La douleur du dollar
Ames prudes s'abstenir! Non seulement le sexe est omniprésent dans ce dernier roman de Zoé Valdès, mais en plus il l'est de manière crue, parfois obscène. Dans les vingt-cinq premières pages, l'héroïne, Cuca Martinez, manque de se faire violer avant d'assister malgré elle à deux scènes de sodomie et de cunnilingus. Pourtant, quelques fautes de goût mises à part, ce quatrième livre confirme le talent de la romancière cubaine, son sens inné du picaresque et son irrésistible gouaille.
Dans une Havane superbement décrite à coups de parfums et de couleurs, de danses moites et de regards échauffés, de voix alcoolisées et d'effluves de viande de porc rôtie, Cuca Martinez est l'une de ces nombreuses jeunes paysannes sans le sou venues tenter leur chance.
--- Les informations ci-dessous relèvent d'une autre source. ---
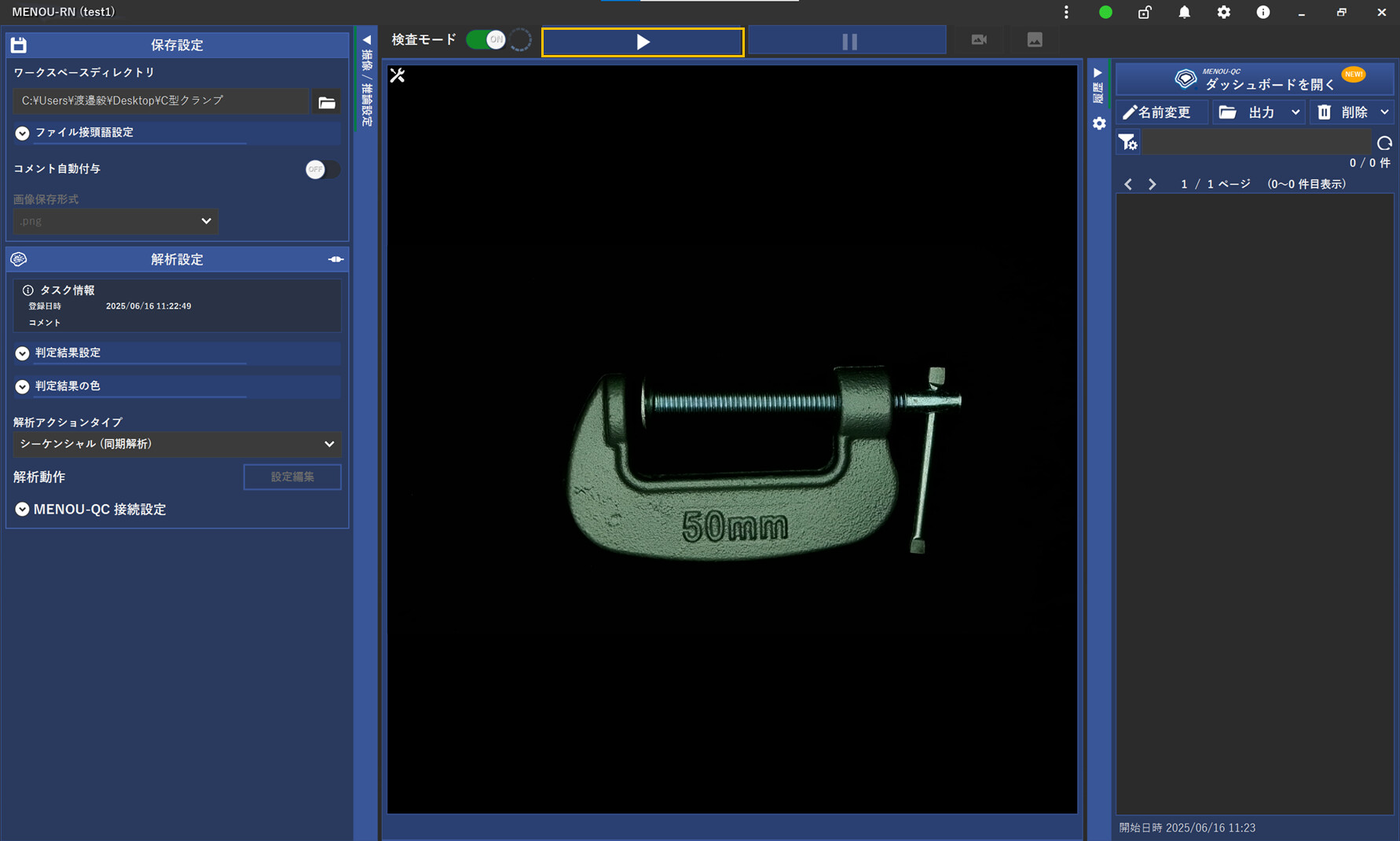This screenshot has width=1400, height=841.
Task: Click the lock icon in title bar
Action: coord(1145,13)
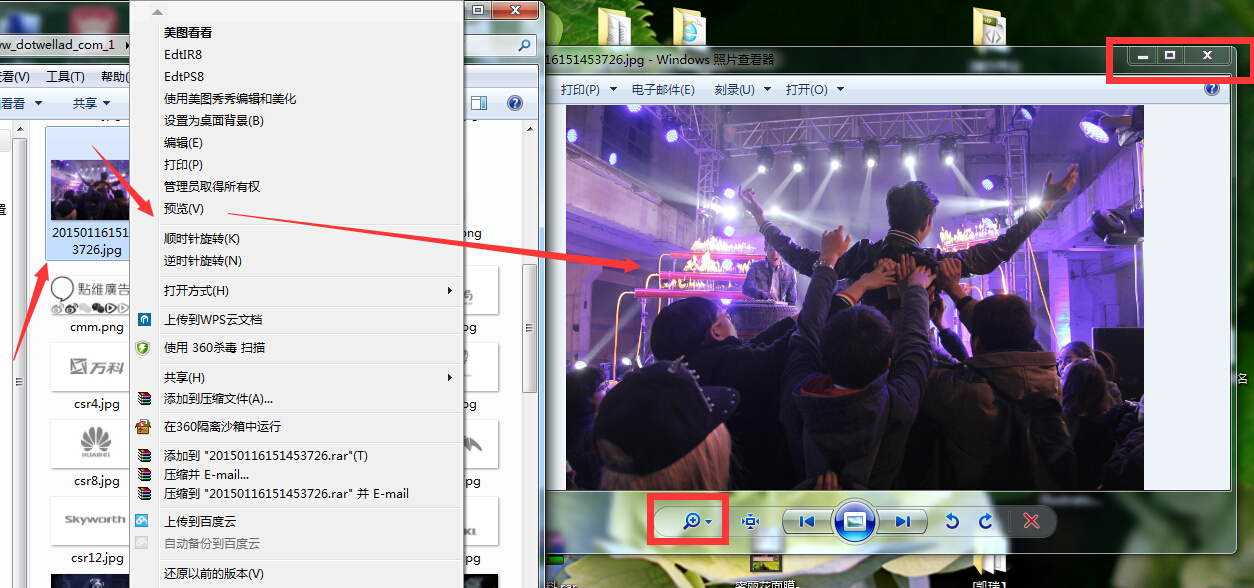Rotate the photo counterclockwise
The width and height of the screenshot is (1254, 588).
coord(953,521)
En fait de glamour et d'amour, elle finit, comme les autres, bonne à tout faire. Jusqu'au jour où l'homme de sa vie apparaît, «l'haleine chargée d'un relent de dent cariée mélangé à une odeur d'oignon». Quant à ses yeux, ils sont «aussi clairs que le ciel, que n'importe quel ciel, on ne va pas se mettre à décrire un ciel spécifique». Bien des années plus tard, ce même homme la quitte alors qu'elle est enceinte et lui glissant un billet d'un dollar dans la main... On le voit, Zoé Valdès manie la dérision avec bonheur, y compris quand elle décrit, plus gravement, la pénurie, les tickets de rationnement, le marché noir et, en guise de seul bien, une certaine dignité, même si, souligne-t-elle, «la dignité ne se mange pas».